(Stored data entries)
——

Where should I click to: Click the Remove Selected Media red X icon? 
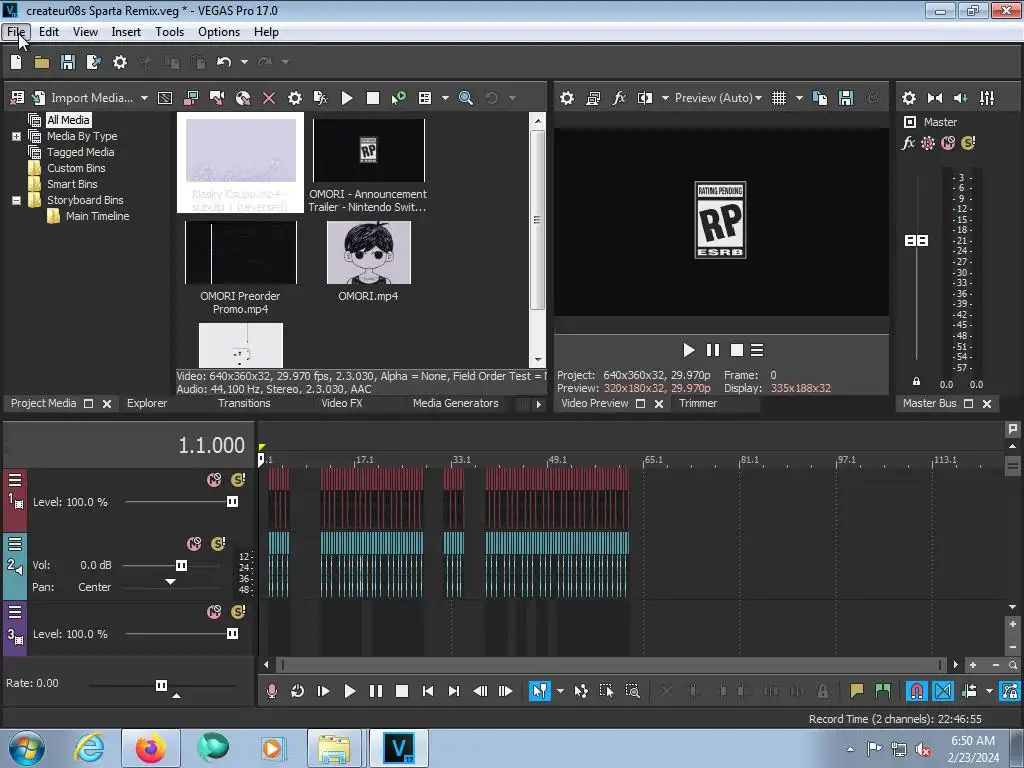pos(268,98)
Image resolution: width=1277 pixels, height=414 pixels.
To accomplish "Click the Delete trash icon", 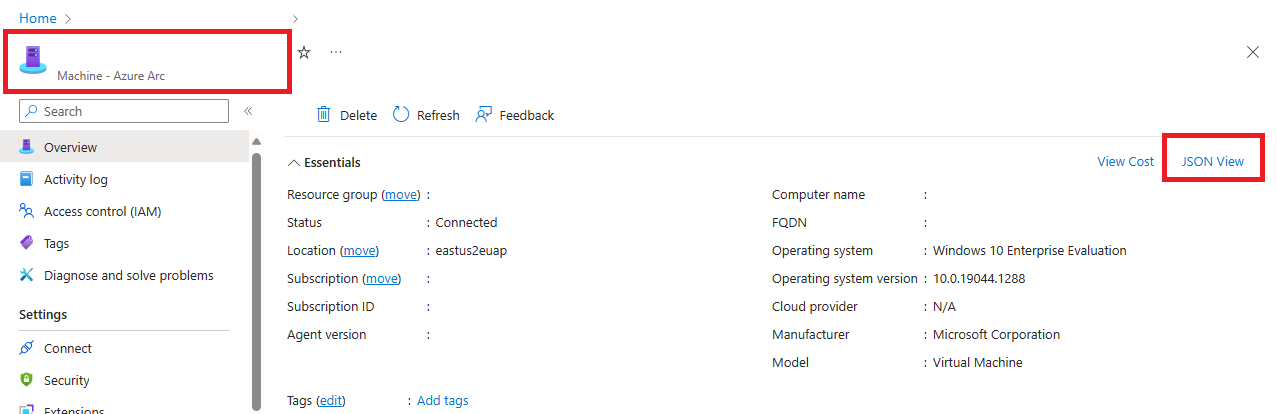I will (324, 115).
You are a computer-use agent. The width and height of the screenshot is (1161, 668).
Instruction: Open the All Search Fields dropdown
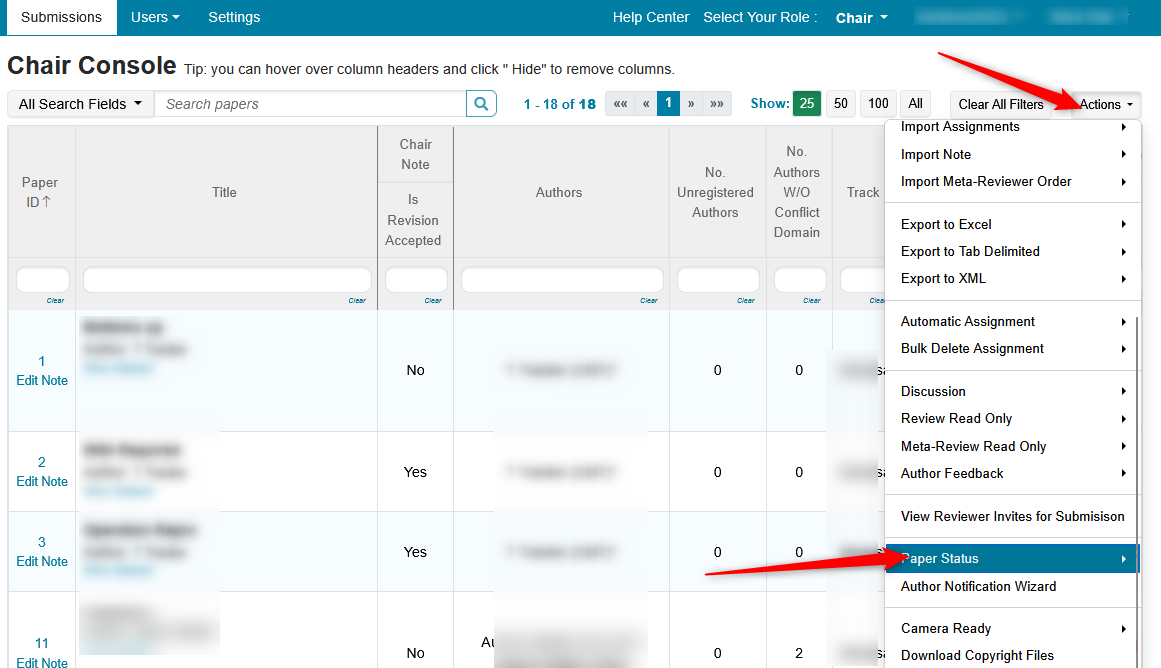(x=80, y=104)
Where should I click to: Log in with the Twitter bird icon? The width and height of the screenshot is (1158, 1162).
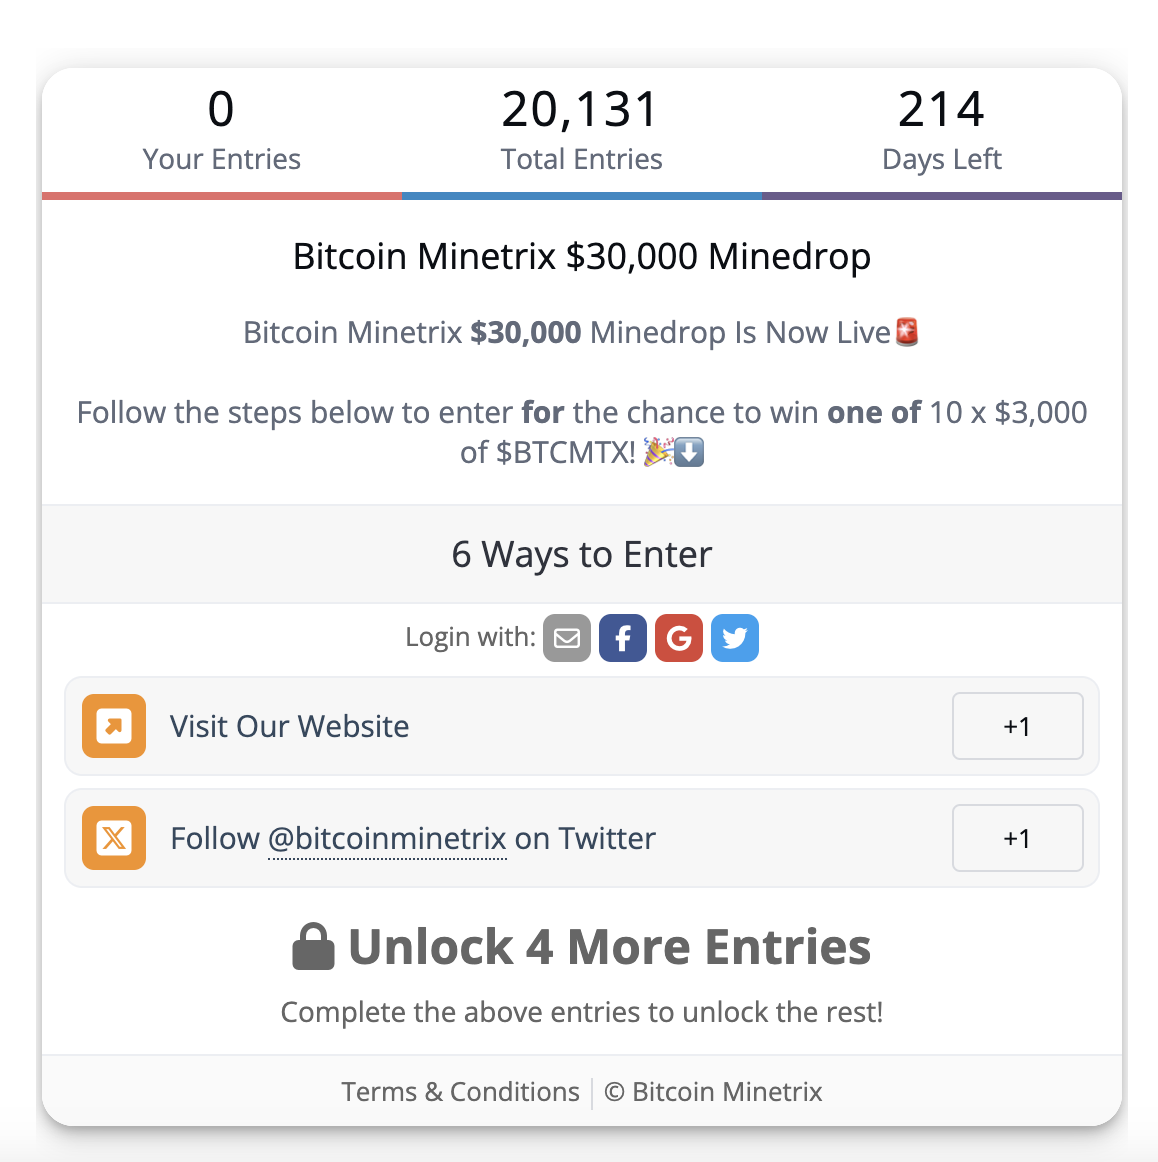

——

→ **Task**
The records are given above. Copy each line in them that holds "screenshot".

→ **Result of the exercise**
You are a computer-use agent. The width and height of the screenshot is (1161, 668).
Where should I click to: Log in with the Twitter bird icon? The width and height of the screenshot is (1158, 1162).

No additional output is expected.